▶ [TASK PROMPT]: Your answer must be an exact copy of all the entries.

(Data records)
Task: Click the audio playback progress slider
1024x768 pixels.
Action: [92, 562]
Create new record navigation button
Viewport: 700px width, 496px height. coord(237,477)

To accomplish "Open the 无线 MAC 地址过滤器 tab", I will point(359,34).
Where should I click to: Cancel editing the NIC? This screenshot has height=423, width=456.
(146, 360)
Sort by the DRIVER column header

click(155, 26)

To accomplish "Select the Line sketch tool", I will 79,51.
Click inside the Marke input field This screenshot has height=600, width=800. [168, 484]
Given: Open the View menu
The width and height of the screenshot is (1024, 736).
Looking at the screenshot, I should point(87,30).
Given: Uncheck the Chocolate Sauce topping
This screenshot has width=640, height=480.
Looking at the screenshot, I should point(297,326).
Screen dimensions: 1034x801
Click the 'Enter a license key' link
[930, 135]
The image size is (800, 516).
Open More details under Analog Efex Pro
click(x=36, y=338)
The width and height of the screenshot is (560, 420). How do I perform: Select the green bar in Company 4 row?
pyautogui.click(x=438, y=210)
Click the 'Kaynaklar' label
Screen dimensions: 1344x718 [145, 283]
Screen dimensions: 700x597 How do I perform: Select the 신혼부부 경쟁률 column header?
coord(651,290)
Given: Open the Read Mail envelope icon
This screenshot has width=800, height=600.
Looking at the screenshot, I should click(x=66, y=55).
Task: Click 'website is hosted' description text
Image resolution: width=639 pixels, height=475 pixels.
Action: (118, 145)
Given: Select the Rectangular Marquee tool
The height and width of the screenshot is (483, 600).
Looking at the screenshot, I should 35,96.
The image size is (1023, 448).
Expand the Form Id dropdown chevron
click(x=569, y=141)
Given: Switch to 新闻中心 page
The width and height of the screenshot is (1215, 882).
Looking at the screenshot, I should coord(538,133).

▶ [RESPONSE FOR THIS EXERCISE]:
Task: Click the audio playback progress slider
1024x768 pixels.
Action: [92, 562]
Create new record navigation button
Viewport: 700px width, 496px height. coord(237,477)

To accomplish "Open the 无线 MAC 地址过滤器 tab", I will point(359,34).
Where should I click to: Cancel editing the NIC? This screenshot has height=423, width=456.
(146, 360)
Sort by the DRIVER column header

click(155, 26)

To accomplish "Select the Line sketch tool", I will 79,51.
Click inside the Marke input field This screenshot has height=600, width=800. [168, 484]
Given: Open the View menu
The width and height of the screenshot is (1024, 736).
Looking at the screenshot, I should point(87,30).
Given: Uncheck the Chocolate Sauce topping
This screenshot has width=640, height=480.
Looking at the screenshot, I should point(297,326).
Screen dimensions: 1034x801
Click the 'Enter a license key' link
[930, 135]
The image size is (800, 516).
Open More details under Analog Efex Pro
click(x=36, y=338)
The width and height of the screenshot is (560, 420). How do I perform: Select the green bar in Company 4 row?
pyautogui.click(x=438, y=210)
Click the 'Kaynaklar' label
Screen dimensions: 1344x718 [145, 283]
Screen dimensions: 700x597 How do I perform: Select the 신혼부부 경쟁률 column header?
coord(651,290)
Given: Open the Read Mail envelope icon
This screenshot has width=800, height=600.
Looking at the screenshot, I should click(x=66, y=55).
Task: Click 'website is hosted' description text
Image resolution: width=639 pixels, height=475 pixels.
Action: (118, 145)
Given: Select the Rectangular Marquee tool
The height and width of the screenshot is (483, 600).
Looking at the screenshot, I should 35,96.
The image size is (1023, 448).
Expand the Form Id dropdown chevron
click(x=569, y=141)
Given: Switch to 新闻中心 page
The width and height of the screenshot is (1215, 882).
Looking at the screenshot, I should coord(538,133).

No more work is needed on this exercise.